Despite the hotel project being predicated upon the existing plan that states, “The FTC Specific Plan is designated to achieve certification under (the US Green Building Council’s) Leadership in Energy and Environmental Design,” when asked about carbon offset or solar power for the hotel, Hostert said he had not considered it. Similarly, Hostert responded to questions about possible negative impacts to public transit saying it was OCTA’s responsibility.

Another disconnect between the FTC SP and the hotel project is the requirement from the city architect, according to Hostert, that the hotel be built to replicate a 1930’s Industrial building. The “New Buildings” section of the SP states, “Buildings will be designed with contemporary architectural styles.” Fullerton Heritage Board Member Katie Dalton said the 1930’s design “confused” her, though she did not oppose it.

There was a contingent of Carpenter’s Union Workers at the meeting who said they support the project. They asked for local carpenters to be hired at a living wage. They cited the collapse of the Hard Rock Hotel in New Orleans while under construction as a reason to hire union worker who train in safety and make a goal of everybody going home safe after work each day. Hostert said he mostly did not use union workers, but did not preclude their inclusion.

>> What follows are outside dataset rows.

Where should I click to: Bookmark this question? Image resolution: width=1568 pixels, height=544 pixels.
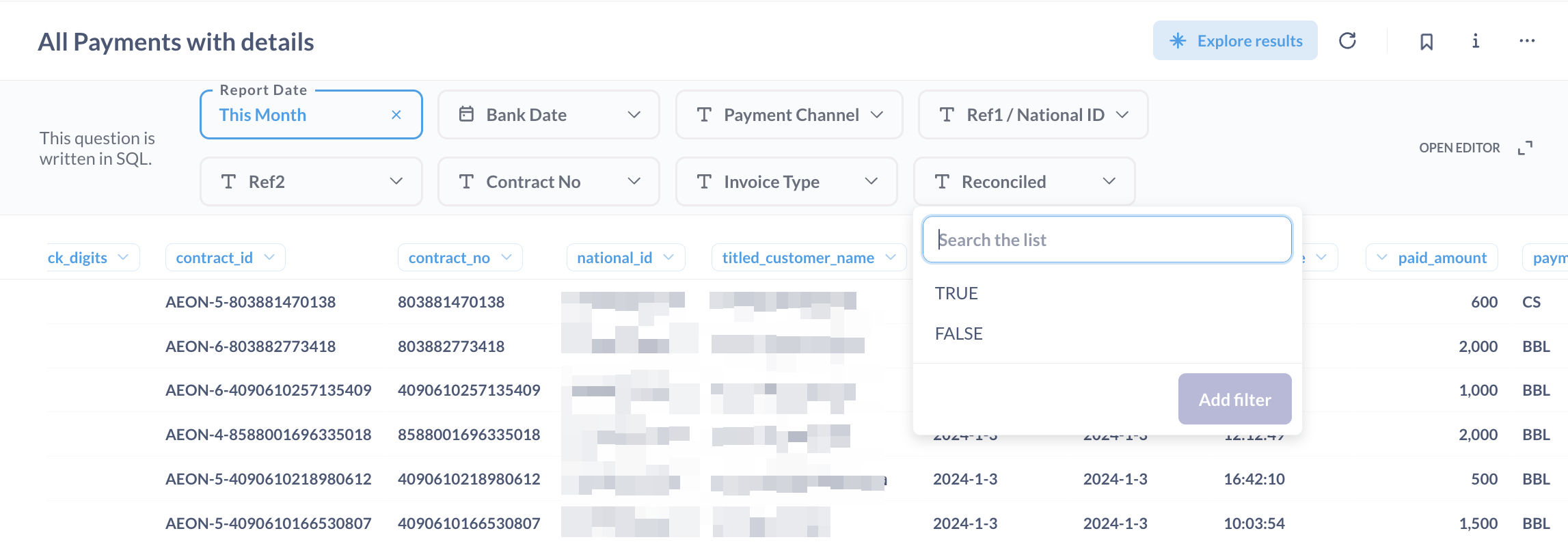[1427, 42]
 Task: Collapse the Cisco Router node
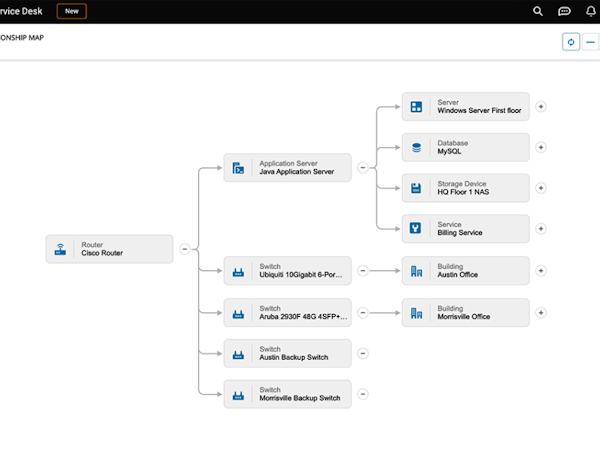(x=184, y=249)
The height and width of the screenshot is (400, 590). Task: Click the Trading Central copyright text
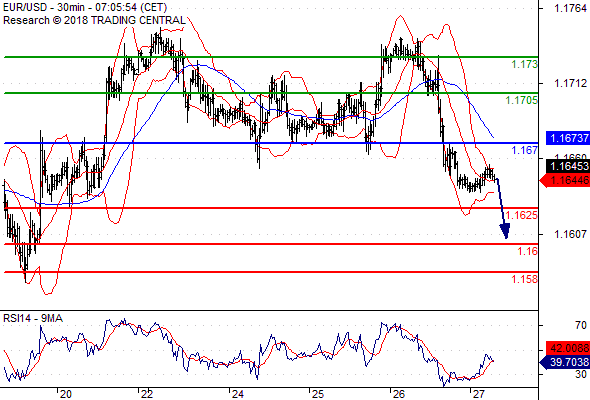click(94, 20)
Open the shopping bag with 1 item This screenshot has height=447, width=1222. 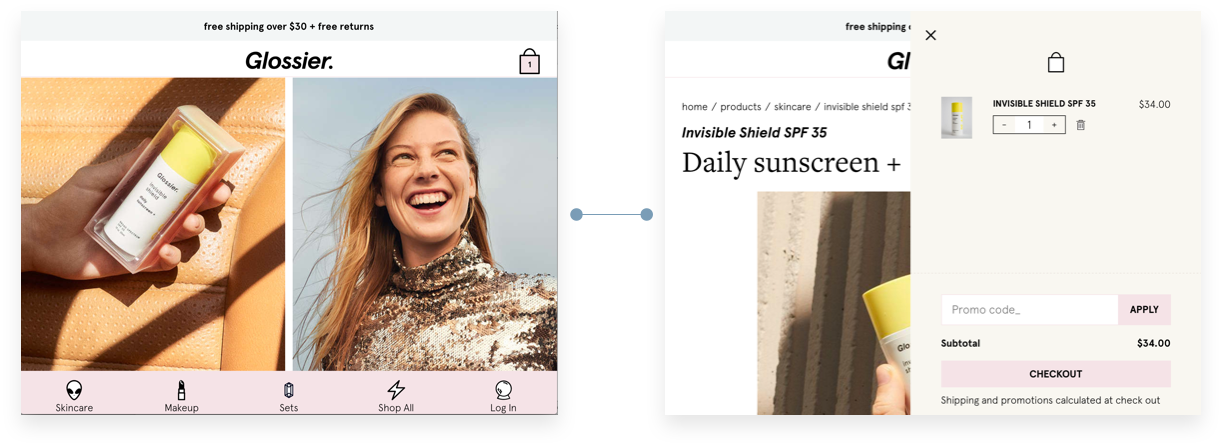pyautogui.click(x=529, y=61)
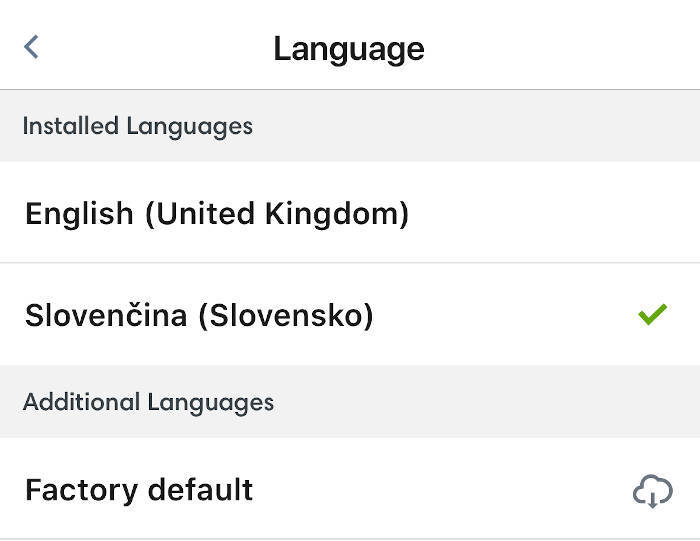Click the '(Slovensko)' region text
The image size is (700, 541).
tap(286, 316)
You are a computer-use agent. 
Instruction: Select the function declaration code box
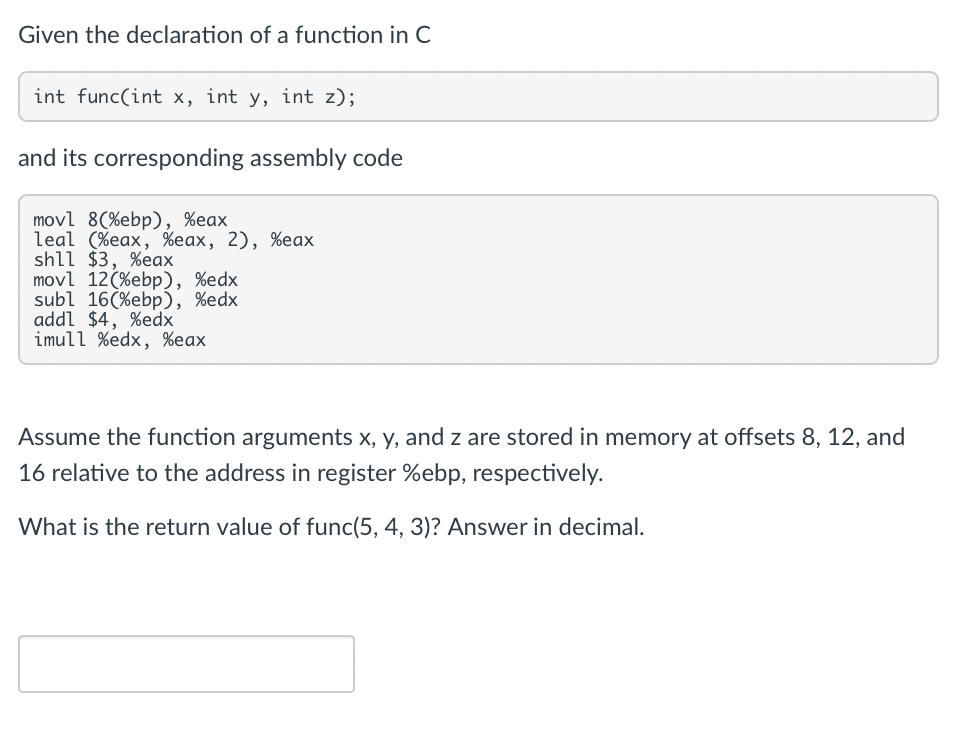[x=478, y=96]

Carpenter’s Union Workers at the meeting said they support the project and asked for local carpenters to be hired at a living wage.

Next year there will be formal Public Hearings at Planning Commission and City Council to potentially recommend and approve, respectively, the environmental analysis and design of WestPark Investment hotel. In the interim, the disposition of the land should come before the city council.